А основной причиной, почему «Судожский вестник» до сих пор не закрылся – в отличие от пяти других местных газет – господин главный редактор считал правильную работу с населением. Так называемую обратную связь. То есть – почту.

– Неужели вам это так интересно: разбирать каракули местной деревенщины? – выйдя из кабинета, спросила Эдуарда Николаевича бухгалтерша Наталья Васильевна, пышная разведенная дама средних лет. На ее ярко накрашенных губах играла легкая кокетливая улыбка.

Две недели назад она рассталась с очередным ухажером, не оправдавшим ее надежд, и теперь не могла смотреть равнодушно на бесхозного непьющего холостяка, с которым к тому же работала в одной организации. Она сновала вокруг господина главного редактора как хищная рыба вблизи добычи – готовясь совершить атакующий бросок. Но Эдуард Николаевич был настороже.

– Дорогая Наталья Васильевна! – проскрипел главный редактор. – Как вы думаете, сколько мог стоить хорошо обученный почтовый голубь в 1815 году?

Улыбка Натальи Васильевны увяла. А Эдуард Николаевич, напротив, оживился.

– Вы удивитесь, но в те времена один подобный голубь стоил не меньше, чем арабский скакун самых чистых кровей! Тем не менее, были любители, кто держал у себя целые голубятни. В Лондоне одним из таких был некто Натан Ротшильд, малоизвестный предприниматель.

Английское правительство привлекло его к финансированию военной компании против Наполеона. И вот, в момент, когда вся Европа, затаив дыхание, ожидала исхода битвы при Ватерлоо между войсками Наполеона и лорда Веллингтона, этот весьма прозорливый человек благодаря своей любви к голубям – а у него были английские и бельгийские почтари – ухитрился получить известие о разгроме французского императора на сутки раньше всех. Что позволило ему в течение одного дня, совершив несколько удачных сделок на бирже, заработать состояние в сорок миллионов фунтов стерлингов.

– Спекулянт, – пробормотала Наталья Васильевна. – А при чем тут голуби?

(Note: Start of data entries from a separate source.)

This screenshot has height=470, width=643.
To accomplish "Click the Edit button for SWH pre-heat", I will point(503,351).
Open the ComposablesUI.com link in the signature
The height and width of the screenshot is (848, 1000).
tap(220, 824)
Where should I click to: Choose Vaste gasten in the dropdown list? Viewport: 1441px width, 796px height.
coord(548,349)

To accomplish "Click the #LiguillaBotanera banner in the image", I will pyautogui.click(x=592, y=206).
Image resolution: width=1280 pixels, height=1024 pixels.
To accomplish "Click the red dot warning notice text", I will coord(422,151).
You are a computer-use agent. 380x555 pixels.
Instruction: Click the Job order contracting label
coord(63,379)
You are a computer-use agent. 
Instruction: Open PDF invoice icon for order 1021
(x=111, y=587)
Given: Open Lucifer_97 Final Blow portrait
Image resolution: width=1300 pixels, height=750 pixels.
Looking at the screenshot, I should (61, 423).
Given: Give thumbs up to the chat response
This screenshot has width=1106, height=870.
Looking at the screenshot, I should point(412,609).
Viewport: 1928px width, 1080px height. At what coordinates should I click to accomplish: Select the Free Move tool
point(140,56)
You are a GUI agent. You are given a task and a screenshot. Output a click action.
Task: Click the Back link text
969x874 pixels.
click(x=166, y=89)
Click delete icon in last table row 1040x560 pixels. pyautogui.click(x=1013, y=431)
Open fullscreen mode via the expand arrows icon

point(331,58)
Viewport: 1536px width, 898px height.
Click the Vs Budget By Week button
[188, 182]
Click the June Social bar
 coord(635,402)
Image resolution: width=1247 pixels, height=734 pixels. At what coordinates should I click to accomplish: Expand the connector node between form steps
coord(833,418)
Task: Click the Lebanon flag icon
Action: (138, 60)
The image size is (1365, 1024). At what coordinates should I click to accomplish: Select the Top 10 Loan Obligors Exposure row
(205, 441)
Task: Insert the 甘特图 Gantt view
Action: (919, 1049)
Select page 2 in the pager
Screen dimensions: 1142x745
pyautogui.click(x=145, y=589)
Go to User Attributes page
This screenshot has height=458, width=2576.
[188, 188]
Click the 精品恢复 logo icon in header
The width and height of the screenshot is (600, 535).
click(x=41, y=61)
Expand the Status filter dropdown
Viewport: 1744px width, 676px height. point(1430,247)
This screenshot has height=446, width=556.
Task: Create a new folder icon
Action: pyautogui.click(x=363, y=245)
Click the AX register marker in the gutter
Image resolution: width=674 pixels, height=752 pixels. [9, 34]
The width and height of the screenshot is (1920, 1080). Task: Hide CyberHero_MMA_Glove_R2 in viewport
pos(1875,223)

– Как вы догадываетесь, любовь к птичкам у господина Ротшильда была весьма прагматичной. Вплоть до 19 века, до повсеместного распространения телеграфа и телефона, голуби являлись самым быстрым средством доставки сообщений. И ключом к информации. «Тот, кто владеет информацией – владеет миром!» Знаменитое кредо дома Ротшильдов. Благодаря голубям…

– И что? И при чем тут?..

– А письма читателей, знаете ли, неиссякаемый источник любопытнейшей информации!

Наталья Васильевна обиделась.

– Что вы мне голову морочите, Эдуард Николаевич? Сорок миллионов фунтов стерлингов?! Местные сплетни таких денег не стоят! Уж поверьте мне, как бухгалтеру. Я-то в курсе, какая у нас в Судожи может быть информация. Одно слово – тьфу! – Раскрасневшись, главбух поспешила покинуть редакцию.

Услыхав как внизу, на первом этаже, хлопнула тяжелая входная дверь, редактор Тунганов усмехнулся и занял свое рабочее место.

– Итак, приступим.

Эдуард Николаевич вывалил на стол письма из бумажного мешка, нацепил очки и принялся вскрывать конверты. Беззвучно шевеля губами, он стремительно прочитывал содержимое, делал пометки то красным, то синим, то черным маркером, и раскидывал письма по нескольким тематическим стопкам.

– Родился… Женился… Пьет… Переезд… Размен… Продам дрова… Крещение… – морща лоб, нашептывал себе под нос главред.

За окнами редакции густела вечерняя мгла. Эдуард Николаевич зажег настольную лампу и, низко склонившись над клавиатурой компьютера, увлеченно бормотал вслух, смакуя формулировки, пробуя тексты на вкус.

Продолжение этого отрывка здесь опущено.